• **Your task**
Below are some records; each one is to be set down again exactly.

• **Task input**
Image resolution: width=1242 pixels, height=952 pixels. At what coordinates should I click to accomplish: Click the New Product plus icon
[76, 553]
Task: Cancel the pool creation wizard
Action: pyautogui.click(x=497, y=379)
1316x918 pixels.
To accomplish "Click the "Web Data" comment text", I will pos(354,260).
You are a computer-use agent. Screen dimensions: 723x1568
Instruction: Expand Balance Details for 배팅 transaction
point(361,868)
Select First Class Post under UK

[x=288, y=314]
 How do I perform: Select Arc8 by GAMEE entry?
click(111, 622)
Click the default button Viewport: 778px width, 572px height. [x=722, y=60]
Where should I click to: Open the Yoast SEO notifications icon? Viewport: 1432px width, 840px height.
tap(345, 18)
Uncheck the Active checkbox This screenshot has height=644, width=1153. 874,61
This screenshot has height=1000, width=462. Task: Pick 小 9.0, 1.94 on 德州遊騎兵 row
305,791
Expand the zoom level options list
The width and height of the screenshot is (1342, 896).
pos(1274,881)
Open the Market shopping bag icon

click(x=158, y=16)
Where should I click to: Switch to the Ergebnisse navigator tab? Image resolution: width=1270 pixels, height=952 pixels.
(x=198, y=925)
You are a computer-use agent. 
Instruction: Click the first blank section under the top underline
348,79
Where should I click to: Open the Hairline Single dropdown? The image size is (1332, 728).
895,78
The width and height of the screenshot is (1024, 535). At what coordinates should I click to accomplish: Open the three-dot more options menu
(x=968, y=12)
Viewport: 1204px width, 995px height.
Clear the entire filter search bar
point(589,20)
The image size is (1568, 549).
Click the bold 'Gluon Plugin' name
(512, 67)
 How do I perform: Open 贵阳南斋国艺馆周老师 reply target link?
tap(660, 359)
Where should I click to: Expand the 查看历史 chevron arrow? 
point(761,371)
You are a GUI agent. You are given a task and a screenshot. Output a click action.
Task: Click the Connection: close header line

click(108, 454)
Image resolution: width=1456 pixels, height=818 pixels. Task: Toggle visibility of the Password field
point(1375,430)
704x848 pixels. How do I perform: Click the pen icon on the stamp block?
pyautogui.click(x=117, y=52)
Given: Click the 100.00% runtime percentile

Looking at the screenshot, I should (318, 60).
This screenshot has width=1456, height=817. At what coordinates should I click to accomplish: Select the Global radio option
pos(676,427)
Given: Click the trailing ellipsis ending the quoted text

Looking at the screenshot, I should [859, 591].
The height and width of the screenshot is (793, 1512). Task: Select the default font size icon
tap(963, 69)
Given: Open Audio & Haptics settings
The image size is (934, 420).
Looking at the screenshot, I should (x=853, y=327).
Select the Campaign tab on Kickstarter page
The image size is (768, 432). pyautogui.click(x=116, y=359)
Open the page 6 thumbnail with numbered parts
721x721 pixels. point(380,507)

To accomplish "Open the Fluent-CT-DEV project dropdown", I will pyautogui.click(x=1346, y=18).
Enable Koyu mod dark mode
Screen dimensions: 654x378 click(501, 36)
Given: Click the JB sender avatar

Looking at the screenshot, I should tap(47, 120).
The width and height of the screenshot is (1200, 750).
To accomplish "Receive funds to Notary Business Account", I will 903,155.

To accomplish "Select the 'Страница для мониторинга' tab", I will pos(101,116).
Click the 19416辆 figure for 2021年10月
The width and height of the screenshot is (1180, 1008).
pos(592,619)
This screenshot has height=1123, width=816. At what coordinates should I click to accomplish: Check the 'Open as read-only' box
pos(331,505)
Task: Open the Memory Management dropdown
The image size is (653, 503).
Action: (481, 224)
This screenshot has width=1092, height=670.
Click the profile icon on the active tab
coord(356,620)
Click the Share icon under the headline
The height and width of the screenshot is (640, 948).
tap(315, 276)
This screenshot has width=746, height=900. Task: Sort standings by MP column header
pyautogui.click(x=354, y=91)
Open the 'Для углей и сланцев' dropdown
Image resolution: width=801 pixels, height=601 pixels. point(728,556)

• **Expected answer**
Image resolution: width=1242 pixels, height=952 pixels. At what coordinates should I click to accomplish: Click the New Product plus icon
[76, 553]
Task: Cancel the pool creation wizard
Action: pyautogui.click(x=497, y=379)
1316x918 pixels.
To accomplish "Click the "Web Data" comment text", I will pos(354,260).
You are a computer-use agent. Screen dimensions: 723x1568
Instruction: Expand Balance Details for 배팅 transaction
point(361,868)
Select First Class Post under UK

[x=288, y=314]
 How do I perform: Select Arc8 by GAMEE entry?
click(111, 622)
Click the default button Viewport: 778px width, 572px height. [x=722, y=60]
Where should I click to: Open the Yoast SEO notifications icon? Viewport: 1432px width, 840px height.
tap(345, 18)
Uncheck the Active checkbox This screenshot has height=644, width=1153. 874,61
This screenshot has height=1000, width=462. Task: Pick 小 9.0, 1.94 on 德州遊騎兵 row
305,791
Expand the zoom level options list
The width and height of the screenshot is (1342, 896).
pos(1274,881)
Open the Market shopping bag icon

click(x=158, y=16)
Where should I click to: Switch to the Ergebnisse navigator tab? Image resolution: width=1270 pixels, height=952 pixels.
(x=198, y=925)
You are a computer-use agent. 
Instruction: Click the first blank section under the top underline
348,79
Where should I click to: Open the Hairline Single dropdown? The image size is (1332, 728).
895,78
The width and height of the screenshot is (1024, 535). At what coordinates should I click to accomplish: Open the three-dot more options menu
(x=968, y=12)
Viewport: 1204px width, 995px height.
Clear the entire filter search bar
point(589,20)
The image size is (1568, 549).
Click the bold 'Gluon Plugin' name
(512, 67)
 How do I perform: Open 贵阳南斋国艺馆周老师 reply target link?
tap(660, 359)
Where should I click to: Expand the 查看历史 chevron arrow? 
point(761,371)
You are a GUI agent. You are given a task and a screenshot. Output a click action.
Task: Click the Connection: close header line

click(108, 454)
Image resolution: width=1456 pixels, height=818 pixels. Task: Toggle visibility of the Password field
point(1375,430)
704x848 pixels. How do I perform: Click the pen icon on the stamp block?
pyautogui.click(x=117, y=52)
Given: Click the 100.00% runtime percentile

Looking at the screenshot, I should (318, 60).
This screenshot has width=1456, height=817. At what coordinates should I click to accomplish: Select the Global radio option
pos(676,427)
Given: Click the trailing ellipsis ending the quoted text

Looking at the screenshot, I should [859, 591].
The height and width of the screenshot is (793, 1512). Task: Select the default font size icon
tap(963, 69)
Given: Open Audio & Haptics settings
The image size is (934, 420).
Looking at the screenshot, I should (x=853, y=327).
Select the Campaign tab on Kickstarter page
The image size is (768, 432). pyautogui.click(x=116, y=359)
Open the page 6 thumbnail with numbered parts
721x721 pixels. point(380,507)

To accomplish "Open the Fluent-CT-DEV project dropdown", I will pyautogui.click(x=1346, y=18).
Enable Koyu mod dark mode
Screen dimensions: 654x378 click(501, 36)
Given: Click the JB sender avatar

Looking at the screenshot, I should tap(47, 120).
The width and height of the screenshot is (1200, 750).
To accomplish "Receive funds to Notary Business Account", I will 903,155.

To accomplish "Select the 'Страница для мониторинга' tab", I will pos(101,116).
Click the 19416辆 figure for 2021年10月
The width and height of the screenshot is (1180, 1008).
pos(592,619)
This screenshot has height=1123, width=816. At what coordinates should I click to accomplish: Check the 'Open as read-only' box
pos(331,505)
Task: Open the Memory Management dropdown
The image size is (653, 503).
Action: (481, 224)
This screenshot has width=1092, height=670.
Click the profile icon on the active tab
coord(356,620)
Click the Share icon under the headline
The height and width of the screenshot is (640, 948).
tap(315, 276)
This screenshot has width=746, height=900. Task: Sort standings by MP column header
pyautogui.click(x=354, y=91)
Open the 'Для углей и сланцев' dropdown
Image resolution: width=801 pixels, height=601 pixels. point(728,556)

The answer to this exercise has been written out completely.